>> START Given information
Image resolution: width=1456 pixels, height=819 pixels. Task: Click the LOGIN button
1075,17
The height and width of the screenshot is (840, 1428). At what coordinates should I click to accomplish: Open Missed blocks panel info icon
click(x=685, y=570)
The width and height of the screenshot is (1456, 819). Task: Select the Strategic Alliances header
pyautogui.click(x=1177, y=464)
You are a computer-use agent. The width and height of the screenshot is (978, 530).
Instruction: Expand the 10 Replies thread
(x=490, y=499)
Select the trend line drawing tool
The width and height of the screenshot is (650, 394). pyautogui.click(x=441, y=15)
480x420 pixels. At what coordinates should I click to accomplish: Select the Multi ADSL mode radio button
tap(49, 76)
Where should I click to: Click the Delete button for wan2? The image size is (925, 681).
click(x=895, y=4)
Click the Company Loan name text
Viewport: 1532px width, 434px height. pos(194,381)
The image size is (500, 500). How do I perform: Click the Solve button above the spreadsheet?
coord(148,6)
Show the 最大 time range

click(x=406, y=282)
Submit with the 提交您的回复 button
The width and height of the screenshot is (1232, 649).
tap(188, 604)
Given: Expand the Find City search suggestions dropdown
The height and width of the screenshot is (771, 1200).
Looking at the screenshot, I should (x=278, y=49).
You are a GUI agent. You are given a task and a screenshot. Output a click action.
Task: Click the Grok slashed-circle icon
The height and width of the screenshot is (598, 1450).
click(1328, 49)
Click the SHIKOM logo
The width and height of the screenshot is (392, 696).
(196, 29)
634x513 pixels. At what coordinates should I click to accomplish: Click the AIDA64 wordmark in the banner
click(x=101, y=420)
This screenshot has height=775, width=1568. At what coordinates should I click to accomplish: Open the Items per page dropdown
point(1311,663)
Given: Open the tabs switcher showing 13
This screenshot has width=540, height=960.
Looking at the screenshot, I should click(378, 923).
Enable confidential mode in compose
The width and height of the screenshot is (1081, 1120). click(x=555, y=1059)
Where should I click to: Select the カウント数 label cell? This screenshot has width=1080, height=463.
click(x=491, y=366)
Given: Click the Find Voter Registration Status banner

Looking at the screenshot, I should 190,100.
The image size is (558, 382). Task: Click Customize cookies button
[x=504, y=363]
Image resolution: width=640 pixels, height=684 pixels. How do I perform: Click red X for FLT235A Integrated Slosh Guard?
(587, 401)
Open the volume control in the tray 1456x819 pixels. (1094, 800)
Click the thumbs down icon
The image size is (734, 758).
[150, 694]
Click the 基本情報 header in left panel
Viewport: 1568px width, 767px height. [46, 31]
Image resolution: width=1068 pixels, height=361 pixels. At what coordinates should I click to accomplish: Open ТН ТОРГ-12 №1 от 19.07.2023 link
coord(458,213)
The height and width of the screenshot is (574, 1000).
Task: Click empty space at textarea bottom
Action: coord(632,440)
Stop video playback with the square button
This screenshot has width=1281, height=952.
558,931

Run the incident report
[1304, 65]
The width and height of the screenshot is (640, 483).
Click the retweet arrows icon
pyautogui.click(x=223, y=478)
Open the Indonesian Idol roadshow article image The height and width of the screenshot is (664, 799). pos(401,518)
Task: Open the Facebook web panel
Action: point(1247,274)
>> END Given information
Copy the data word for word from its first line through the line containing "click(x=491, y=366)", and include that line.

» Exercise solution
Image resolution: width=1456 pixels, height=819 pixels. Task: Click the LOGIN button
1075,17
The height and width of the screenshot is (840, 1428). At what coordinates should I click to accomplish: Open Missed blocks panel info icon
click(x=685, y=570)
The width and height of the screenshot is (1456, 819). Task: Select the Strategic Alliances header
pyautogui.click(x=1177, y=464)
You are a computer-use agent. The width and height of the screenshot is (978, 530).
Instruction: Expand the 10 Replies thread
(x=490, y=499)
Select the trend line drawing tool
The width and height of the screenshot is (650, 394). pyautogui.click(x=441, y=15)
480x420 pixels. At what coordinates should I click to accomplish: Select the Multi ADSL mode radio button
tap(49, 76)
Where should I click to: Click the Delete button for wan2? The image size is (925, 681).
click(x=895, y=4)
Click the Company Loan name text
Viewport: 1532px width, 434px height. pos(194,381)
The image size is (500, 500). How do I perform: Click the Solve button above the spreadsheet?
coord(148,6)
Show the 最大 time range

click(x=406, y=282)
Submit with the 提交您的回复 button
The width and height of the screenshot is (1232, 649).
tap(188, 604)
Given: Expand the Find City search suggestions dropdown
The height and width of the screenshot is (771, 1200).
Looking at the screenshot, I should (x=278, y=49).
You are a GUI agent. You are given a task and a screenshot. Output a click action.
Task: Click the Grok slashed-circle icon
The height and width of the screenshot is (598, 1450).
click(1328, 49)
Click the SHIKOM logo
The width and height of the screenshot is (392, 696).
(196, 29)
634x513 pixels. At what coordinates should I click to accomplish: Click the AIDA64 wordmark in the banner
click(x=101, y=420)
This screenshot has height=775, width=1568. At what coordinates should I click to accomplish: Open the Items per page dropdown
point(1311,663)
Given: Open the tabs switcher showing 13
This screenshot has width=540, height=960.
Looking at the screenshot, I should click(378, 923).
Enable confidential mode in compose
The width and height of the screenshot is (1081, 1120). click(x=555, y=1059)
Where should I click to: Select the カウント数 label cell? This screenshot has width=1080, height=463.
click(x=491, y=366)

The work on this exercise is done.